According to the ZigZag Paper, the memory access energy is calculated by multiplying the memory access count with the corresponding memory per-data-access energy we gived previously. In the Code, I found that the memory access count is represent by mapping.combined_mapping.Mapping.unit_mem_data_movement.data_elem_move_count. When calculating the memory access energy, the Code used other variables (like data_trans_amount_per_period, data_precision, data_trans_period_count, min_bw and CostModelEvaluation.mapping.spatial_mapping.unit_count), the major element(data_elem_move_count) is not being used however. So my question is : Why does data_elem_move_count not need to participate in the memory access energy's calculation?

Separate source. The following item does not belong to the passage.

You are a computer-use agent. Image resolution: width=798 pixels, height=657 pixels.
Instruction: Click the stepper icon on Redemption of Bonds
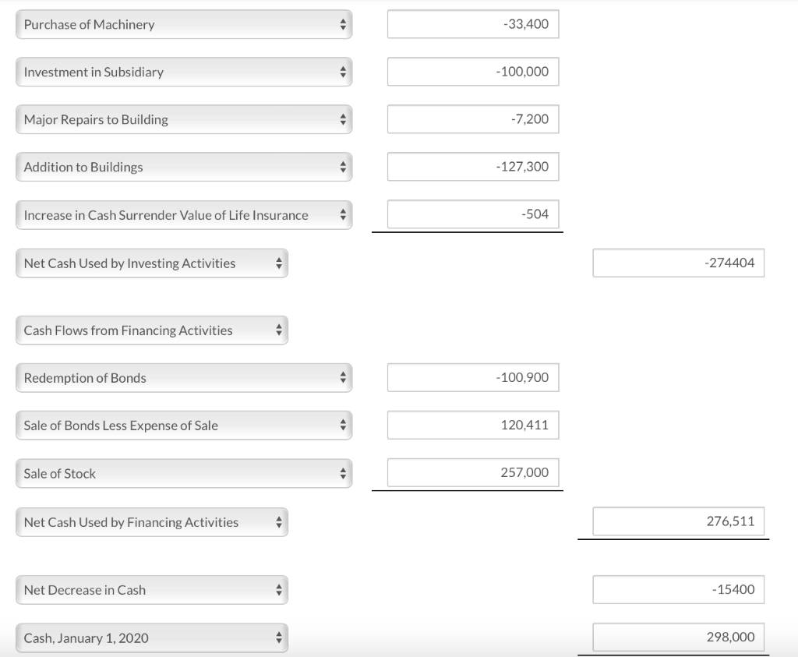click(x=342, y=377)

Thanks for your kind attention and look forward your prompt reply.

morainer commented 9 months ago

BTW, if data_elem_move_count does not need to participate in the memory access energy's calculation, what is the purpose of calculating data_elem_move_count?

LY-Mei commented 9 months ago

Hi morainer, this is a good question! A short answer to your question is that we did what you thought in the beginning and realized that it can cause inaccuracy in the energy estimation in some cases, and thus we changed it to the current version.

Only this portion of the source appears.